En el fin de semana, los empleados del Grupo Hawthorne abordaron un autobús con destino a la isla.

Las aguas azules de la isla brillaban con luz ondulante, y el vasto océano sanaba las almas trabajadoras.

Sentadas en el autobús, Florence e Iris Quill estaban leyendo un libro de imágenes juntas.

Amber Yates, sentada delante, miró hacia atrás sorprendida y dijo:
—¡Vaya, Florence, ¿ahora también puedes leer libros de imágenes en inglés?

—¡Sí!

Anteriormente, el Tío Hawthorne le había enseñado.

Aunque no podía leer en voz alta, lo entendía todo.

Realmente le agradaba el Tío Hawthorne.

Pero en el autobús, no lo había visto después de buscarlo durante mucho tiempo.

Florence tampoco preguntó.

Al llegar a la isla, un hombre salió del vehículo delantero.

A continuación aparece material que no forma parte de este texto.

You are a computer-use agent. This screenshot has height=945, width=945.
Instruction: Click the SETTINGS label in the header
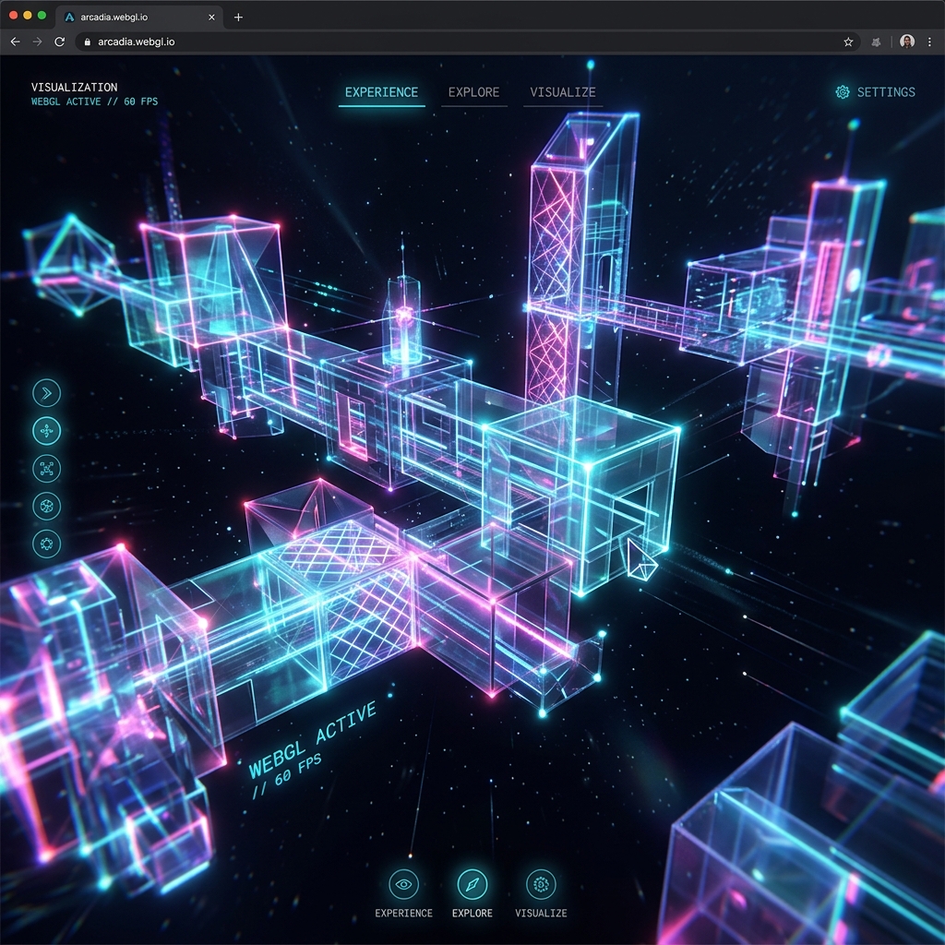click(x=886, y=92)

Declan Hawthorne aún llevaba esa gabardina negra, combinada con una camisa de seda negra y un collar metálico, emanando una elegancia suave.

Normalmente, solo veían a Declan en traje, y raramente con un estilo tan casual.

Bastantes empleadas en el autobús se sonrojaron.

Florence gritó:
—¡Tío Hawthorne!

Poppy Hale giró su rostro.

Viendo a Declan Hawthorne acercarse, levantó a Florence con una mano y a Iris Quill con la otra, frunciendo el ceño:
—Has vuelto a engordar.

Iris Quill estaba descontento.

Frente a Florence, ¿no podía el Tío preservar algo de dignidad para él, el pequeño apuesto?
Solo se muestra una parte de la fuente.